Sabemos da enorme responsabilidade que carregamos como professores de Sociologia, haja vista que o olhar sociológico pode servir como uma ferramenta de prevenção da ocorrência de graves enganos. Tendo isso em vista, é de grande relevância promover reflexões e debates em sala de aula sobre os eventos hediondos que ocorreram ao longo da história humana.
A proposta de aula que apresentamos aqui se volta para o desenvolvimento de uma abordagem sobre o Genocídio Armênio, um projeto de extermínio sistemático desse povo perpetrado pelo Império Turco-Otomano. Realizaremos primeiramente uma contextualização histórica desse triste acontecimento e, em seguida, ofereceremos um método mais específico para trabalhar esse tema com os alunos.
Genocídio armênio
O genocídio armênio é geralmente reconhecido no meio acadêmico como a primeira ocorrência de um genocídio na era moderna. Esse evento vitimou cerca de 1,8 milhões de pessoas, e o cenário era o da Primeira Guerra Mundial. O que agora conhecemos como Turquia era o Império Otomano, e seu inimigo mais próximo era o então Império Russo, que era o país com quem os otomanos dividiam fronteiras.
A aliança que foi feita com a Alemanha na Primeira Grande Guerra colocou o Império Otomano em conflito direto com o Império Russo e acirrou ainda mais os embates religiosos e étnicos que existiam entre a população armênia, majoritariamente cristã, e o Império Otomano, majoritariamente islâmico.
O surgimento da guerra impulsionou os movimentos de independência que existiam na sociedade armênia, que buscava se separar do domínio otomano. O Império Otomano passou a enxergar na população armênia um inimigo infiltrado, que agia em favor do exército russo, causando grandes derrotas ao exército otomano. Essa foi a justificativa que o conflito religioso, que havia se agravado, utilizou-se para manifestar-se na forma do extermínio étnico de uma população inteira.

• _DADOS COLETADOS_:
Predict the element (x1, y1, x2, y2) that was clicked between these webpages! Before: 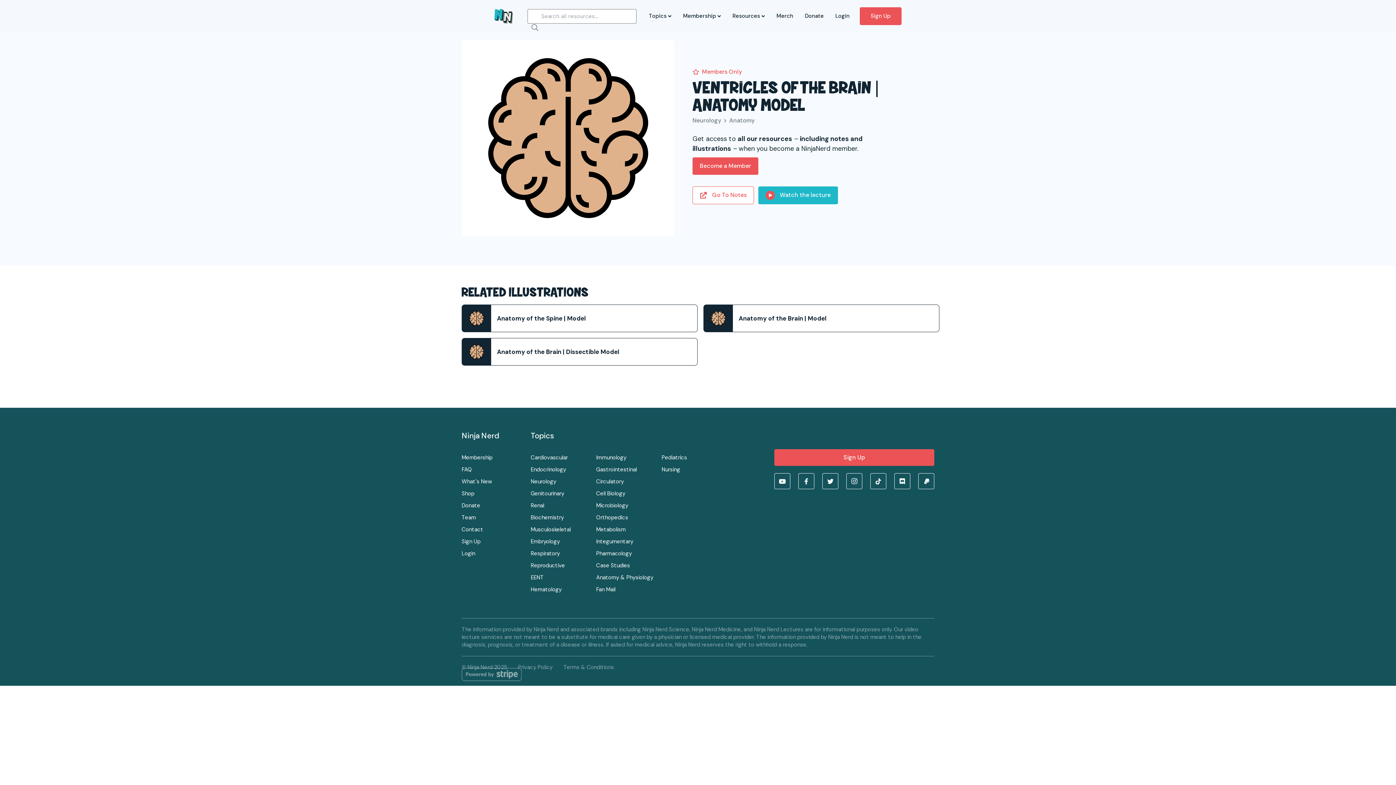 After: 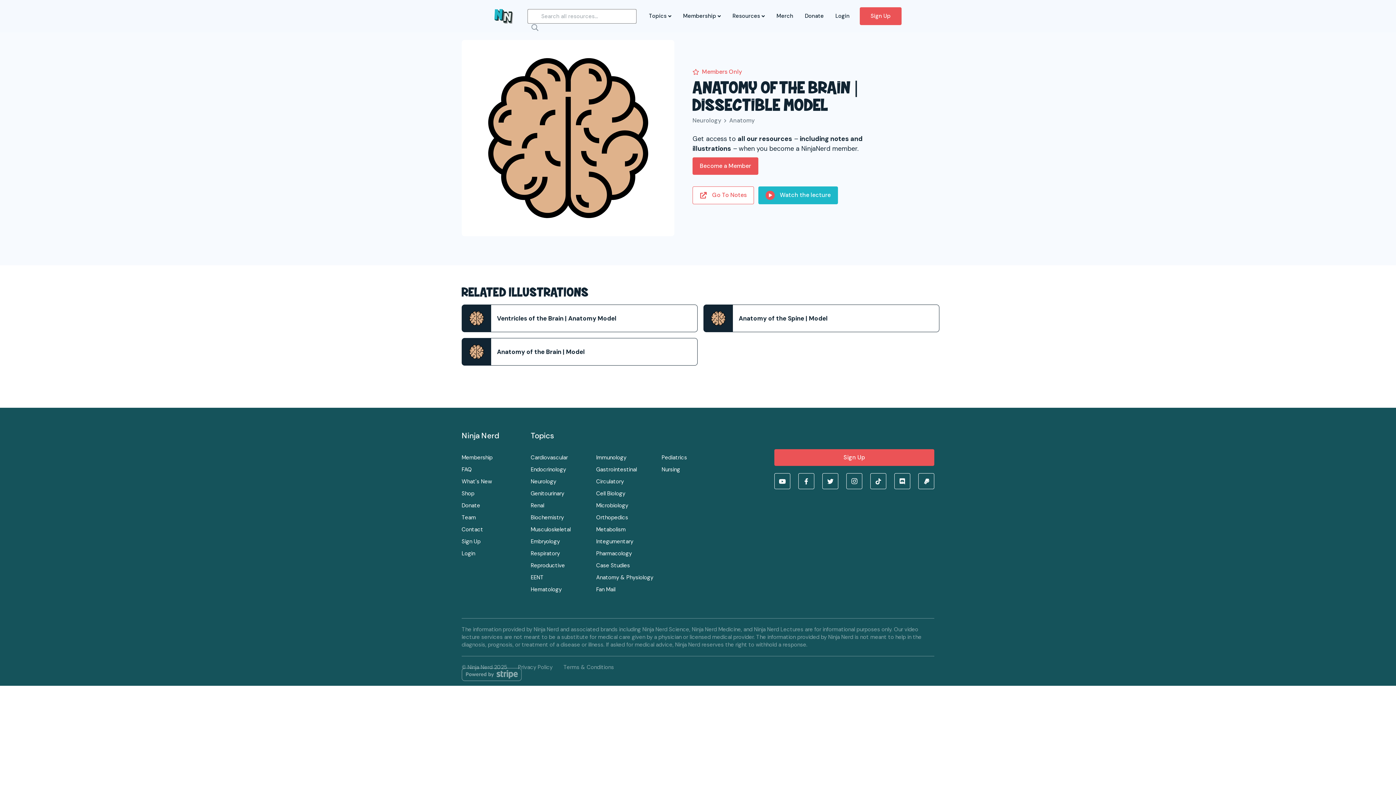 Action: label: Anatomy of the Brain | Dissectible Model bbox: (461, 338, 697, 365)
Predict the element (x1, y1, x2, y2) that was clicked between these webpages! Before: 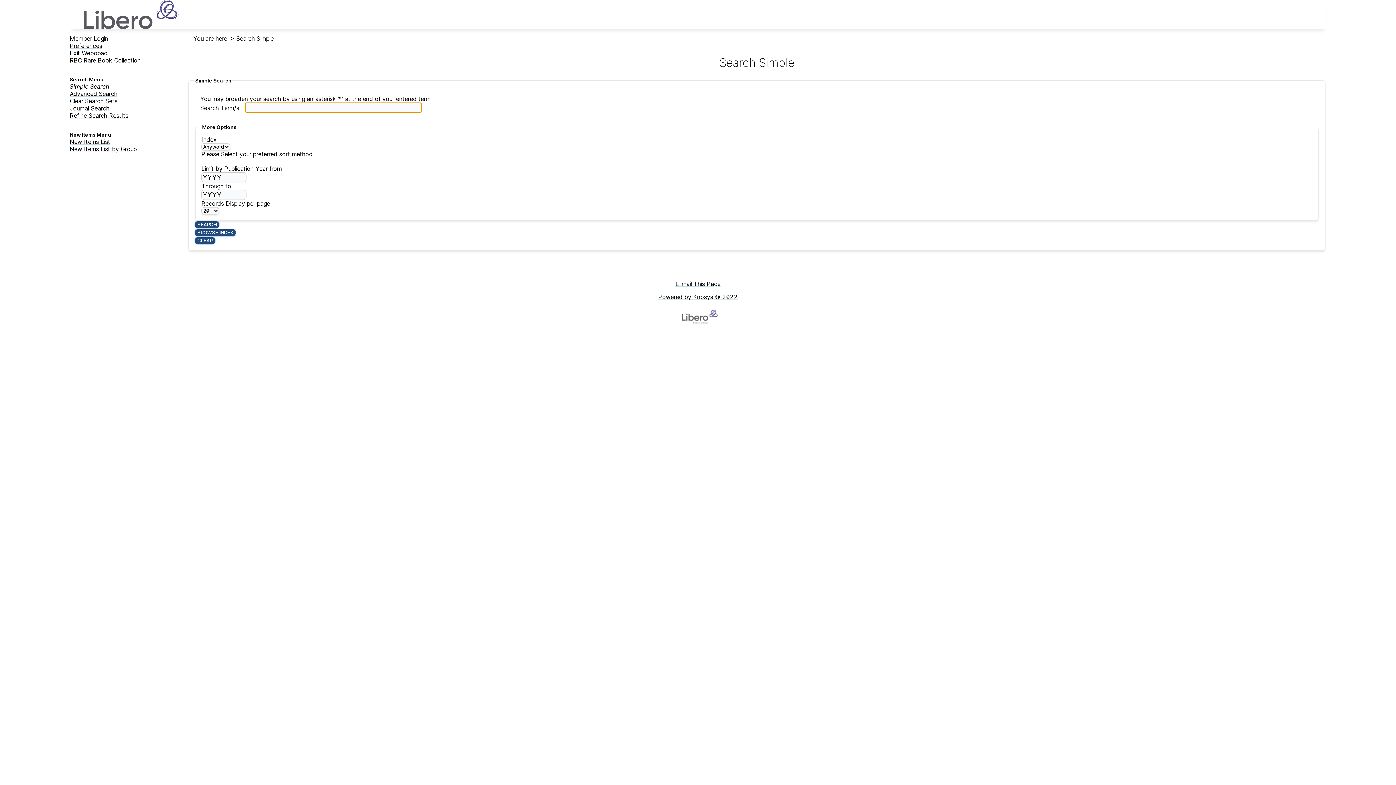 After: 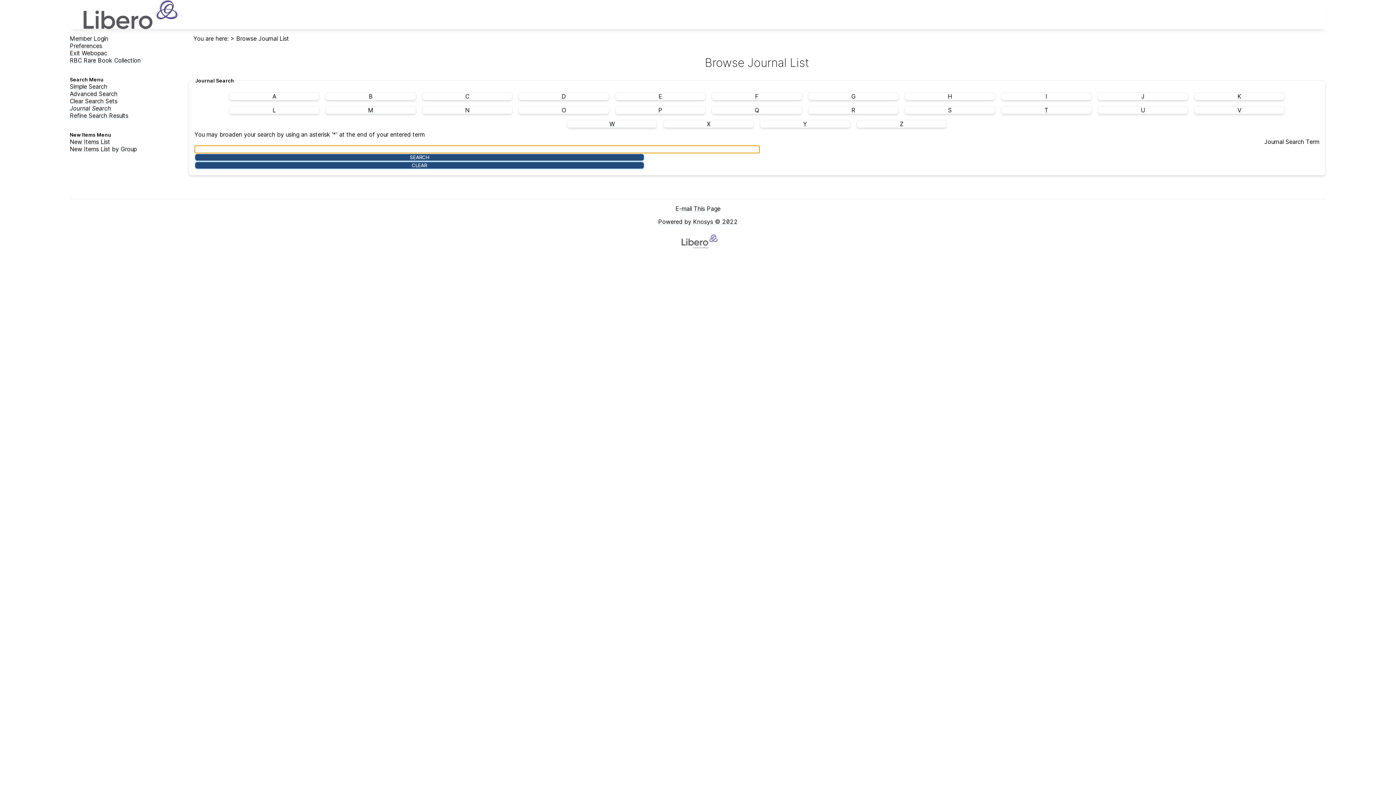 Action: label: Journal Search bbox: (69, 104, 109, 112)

• _TAREFA PROPOSTA A_: Atualize o trecho do texto sobre o genocídio armênio que começa nas palavras "A proposta de" e termina depois de "com os alunos.", trocando "alunos" por "estudantes".
• _TAREFA PROPOSTA B_: Reescreva de forma mais breve o parágrafo do texto sobre o genocídio armênio que começa com "A aliança que foi feita", mantendo seus fatos principais.
• _TAREFA PROPOSTA C_: Retome a escrita do texto sobre o genocídio armênio a partir do ponto em que ele termina.

• _RESULTADO A_:
A proposta de aula que apresentamos aqui se volta para o desenvolvimento de uma abordagem sobre o Genocídio Armênio, um projeto de extermínio sistemático desse povo perpetrado pelo Império Turco-Otomano. Realizaremos primeiramente uma contextualização histórica desse triste acontecimento e, em seguida, ofereceremos um método mais específico para trabalhar esse tema com os estudantes.

• _RESULTADO B_: A aliança com a Alemanha na Primeira Grande Guerra pôs o Império Otomano em conflito direto com o Império Russo. Ela também agravou os embates religiosos e étnicos entre os armênios, majoritariamente cristãos, e o Império Otomano, majoritariamente islâmico.

• _RESULTADO C_:
A população armênia foi privada de suas posses, expulsa de suas casas e exilada em regiões desérticas ou em campos de concentração a céu aberto, sem água, comida e sob a mira constante das armas do exército otomano, que torturava e matava indiscriminadamente.
O genocídio da população armênia serviu de inspiração para outro evento de extermínio em massa que aconteceu na Alemanha durante a Segunda Guerra Mundial. Hitler, o grande líder da Alemanha nazista, confessou que os campos de concentração armênios eram exemplos a serem seguidos na execução de sua “solução final”: o extermínio do povo judeu. Hitler ainda afirmava que seu ato de barbárie era justificado porque era em nome de um “bem maior”, a construção de uma raça ariana, e que por pior que fossem suas atrocidades, um dia essas memórias seriam esquecidas.
É nesse sentido que o sociólogo Zygmunt Bauman escreveu em seu livro “Modernidade e Holocausto” que “a autocura da memória histórica que se processa na consciência da sociedade moderna é por isso mais do que uma indiferença ofensiva às vítimas do genocídio. É também um sinal de perigosa cegueira, potencialmente suicida.” (Bauman – 1998).
Essa “autocura” a que Bauman se refere não se trata apenas do esquecimento dessas atrocidades, mas sim do afastamento desses atos em relação à nossa própria capacidade de repeti-los.
Como abordar o tema em sala de aula?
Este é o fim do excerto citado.